Let $q = 2^p-1$ be prime, therefore $F_q$ is a field. We know that polynomials of degree k must have at most k solutions in a field.Applying this to $x^p-1$, which has the solution 2 mod q, we see that this must have at most p solutions.But the set $A=(1,2,...,2^{p-1})$ obviously consists of different solutions, therefore it is the complete solution set. Since $q|3^p-1$ , we see that 3 is a solution, therefore $3 \in A $, but all the elements of the set $A-3$ have modulus less than q (obviously) and are different from 0, so no such solution may exist.

When n is a prime, but $2^n-1$ is not necessarily a Mersenne prime, we can employ the same reasoning for a prime divisor $q$ of $2^n-1$ :3 must be congruent to some power of 2 modulo q. Therefore q divides a number of the form $2^i-3$.I don't know what the prime divisors of the sequence $2^i-3$ are, but a very weak corollary is this : either $3$ or $6$ is a quadratic residue mod q, therefore, by toying with quadratic reciprocity a bit, we get this : $q \equiv \pm 1, \pm 5, \pm 13 (mod 24)$.So when n is prime, the prime divisors of $2^n-1$ must be of this specific form (note that this is a very weak corollary).

Answer 2

I was looking for this as well, and eventually figured it out myself. So here's my solution for future reference. The short answer is, $2^n - 1$ never divides $3^n - 1$. Here's the proof, making use of the Jacobi symbol.
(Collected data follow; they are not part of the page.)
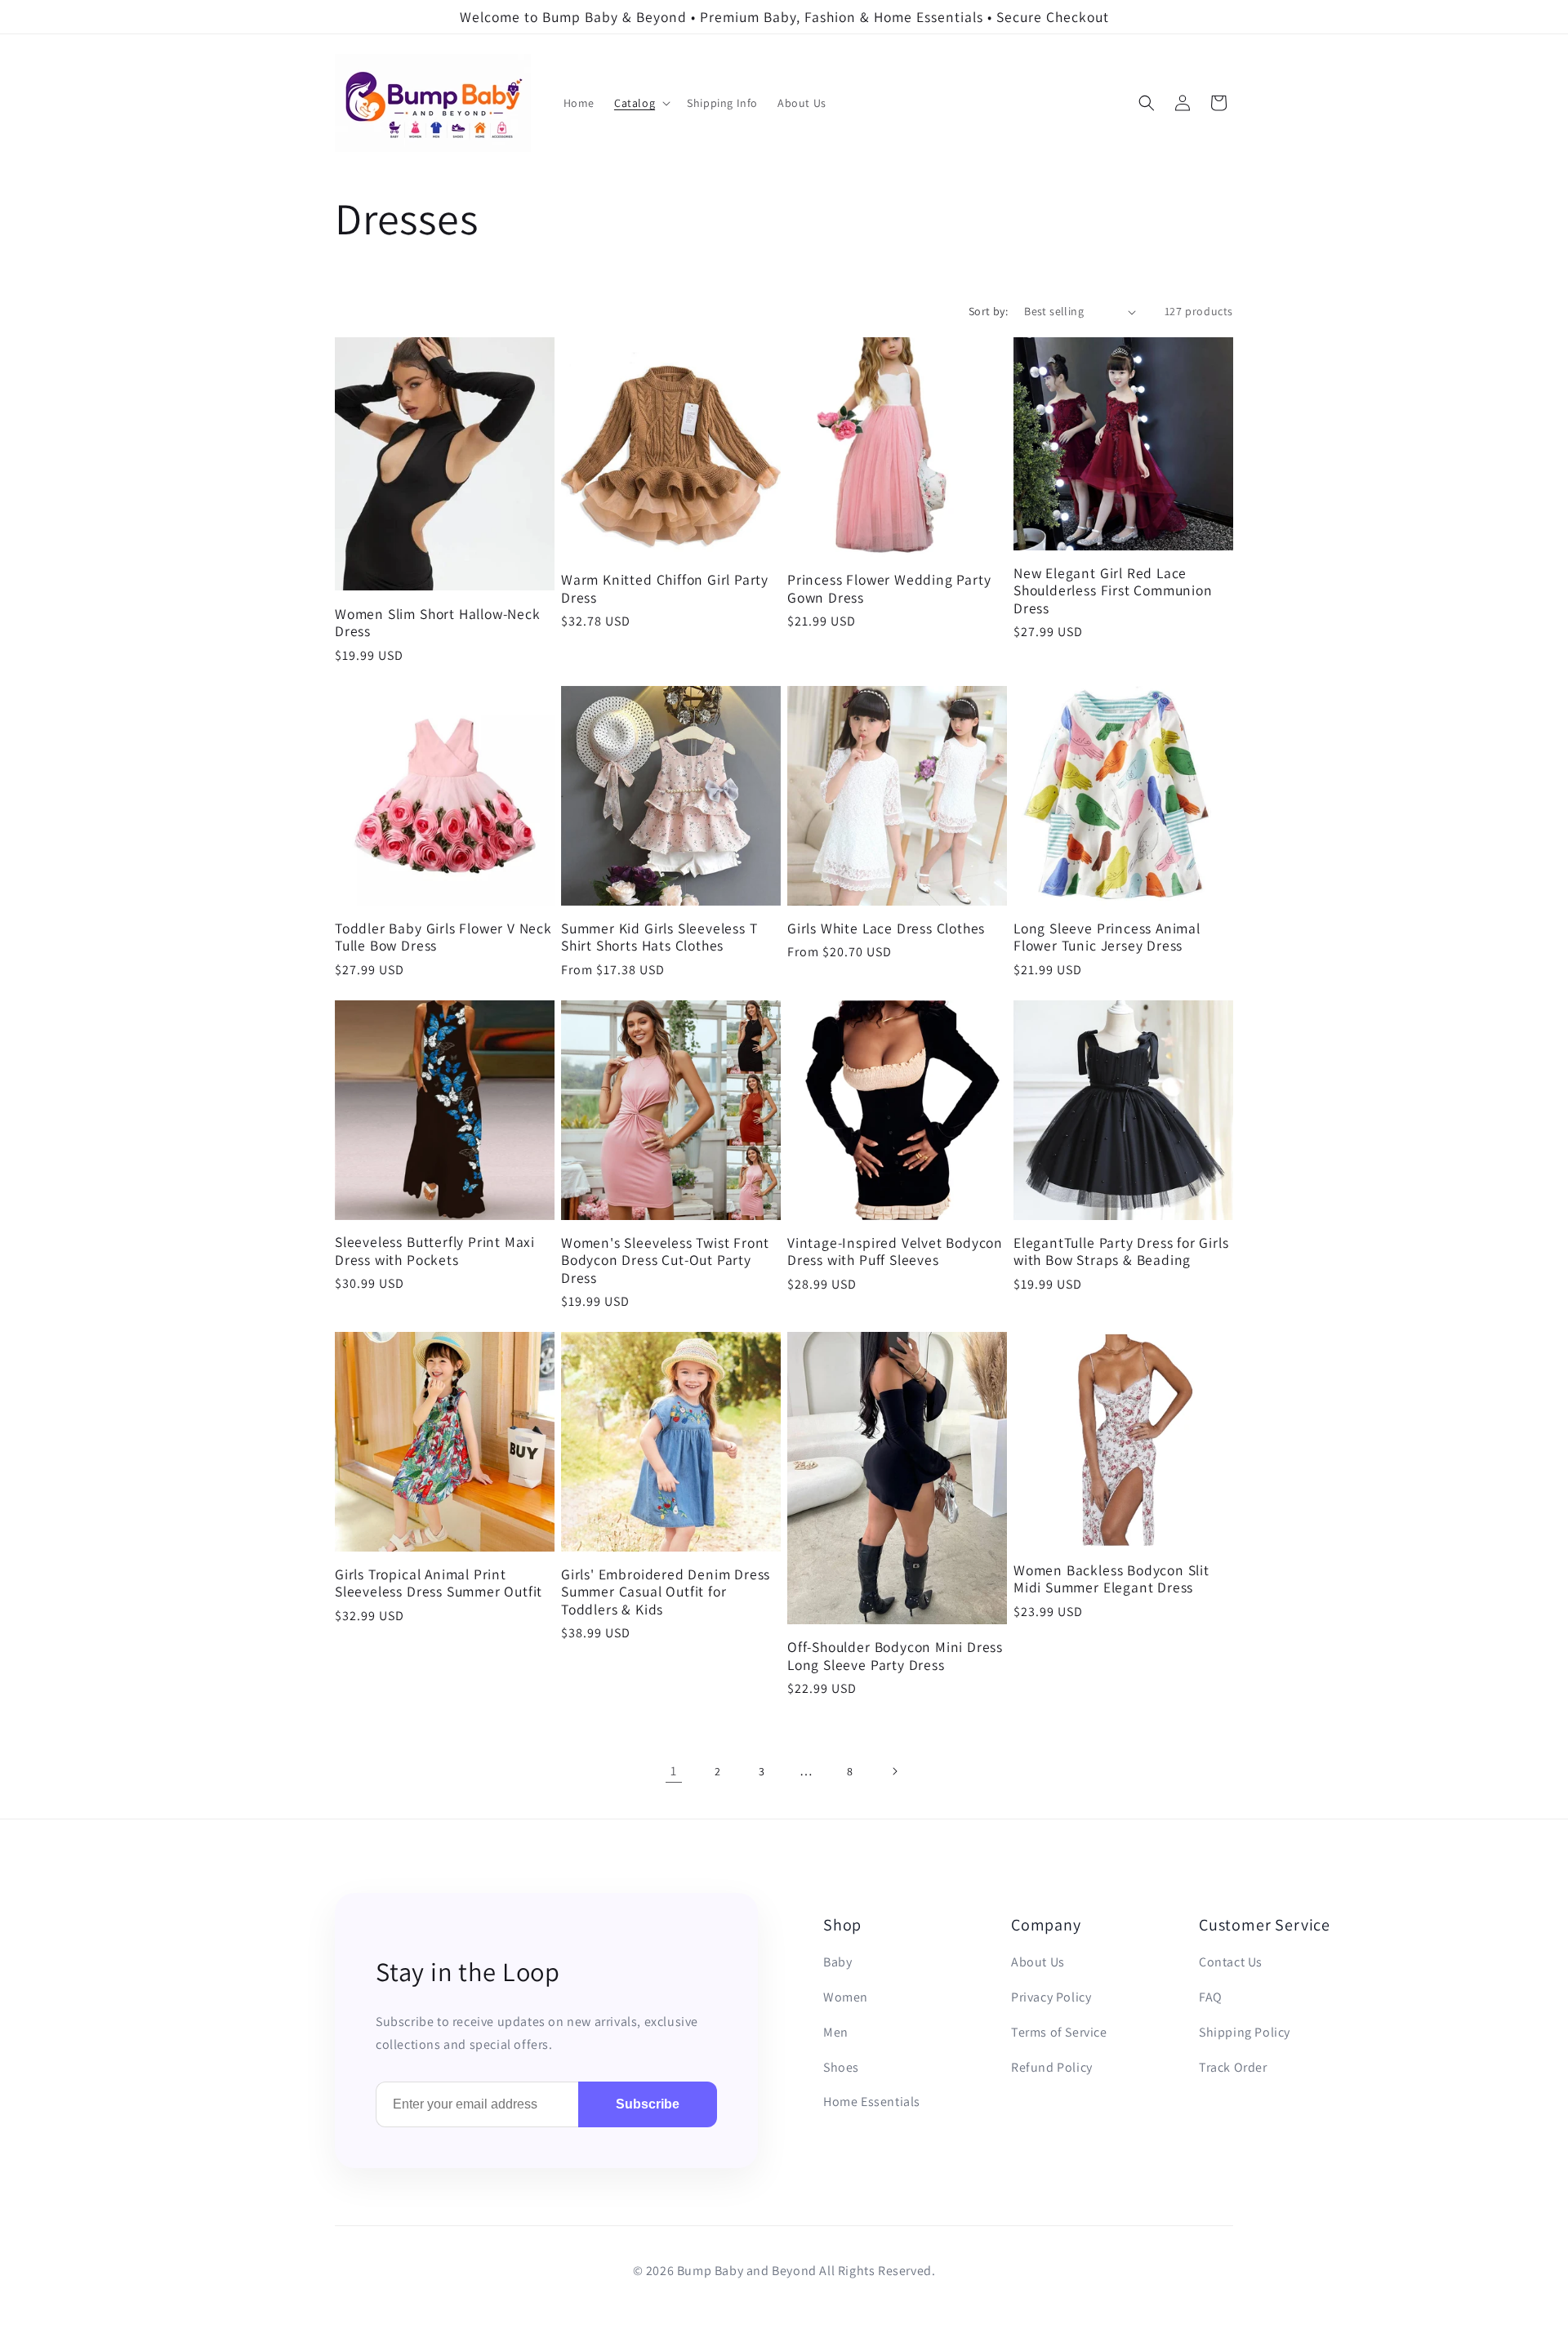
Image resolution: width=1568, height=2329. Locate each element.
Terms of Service (1059, 2032)
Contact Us (1231, 1962)
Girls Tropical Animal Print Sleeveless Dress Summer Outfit (438, 1583)
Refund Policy (1052, 2067)
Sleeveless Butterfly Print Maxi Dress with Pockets (435, 1250)
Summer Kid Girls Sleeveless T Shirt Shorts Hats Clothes (659, 937)
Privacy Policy (1051, 1997)
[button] (640, 103)
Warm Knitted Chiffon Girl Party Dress (664, 588)
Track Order (1233, 2067)
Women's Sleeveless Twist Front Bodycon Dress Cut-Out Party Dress (665, 1260)
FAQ (1211, 1997)
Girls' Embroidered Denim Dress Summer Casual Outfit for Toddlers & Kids (665, 1591)
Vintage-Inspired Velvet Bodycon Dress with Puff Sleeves (895, 1251)
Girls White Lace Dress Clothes (886, 928)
Assume $2^n - 1 \mid 3^n - 1$. If $n = 2k$ is even, then $2^n - 1 = 4^k - 1 \equiv 0 \bmod 3$. Consequently, $3$ must also divide $3^n - 1$, which is a contradiction. At the very least, we can already assume $n = 2k + 1$ is odd. Next, since $3^n \equiv 1 \bmod 2^n - 1$, from the properties of the Jacobi-symbol it follows that

\begin{equation} 1 = (\frac{1}{2^n - 1}) = (\frac{3^n}{2^n - 1}) = (\frac{3^{2k}}{2^n - 1}) \cdot (\frac{3}{2^n - 1}) = (\frac{3}{2^n - 1}) \end{equation}

However, using Jacobi's law of reciprocity we also know

\begin{equation} (\frac{2^n - 1}{3}) = (\frac{3}{2^n - 1}) \cdot (\frac{2^n - 1}{3}) = (-1)^{\frac{3 - 1}{2}\frac{2^n - 2}{2}} = (-1)^{2^{n - 1} - 1} = -1 \end{equation}

The only quadratic non-residue $\bmod 3$ is $2$, therefore $2^n - 1 \equiv 2 \bmod 3$ or alternatively $2^n \equiv 0 \bmod 3$. Since this implies $3$ divides $2^n$, we again arrive at a contradiction.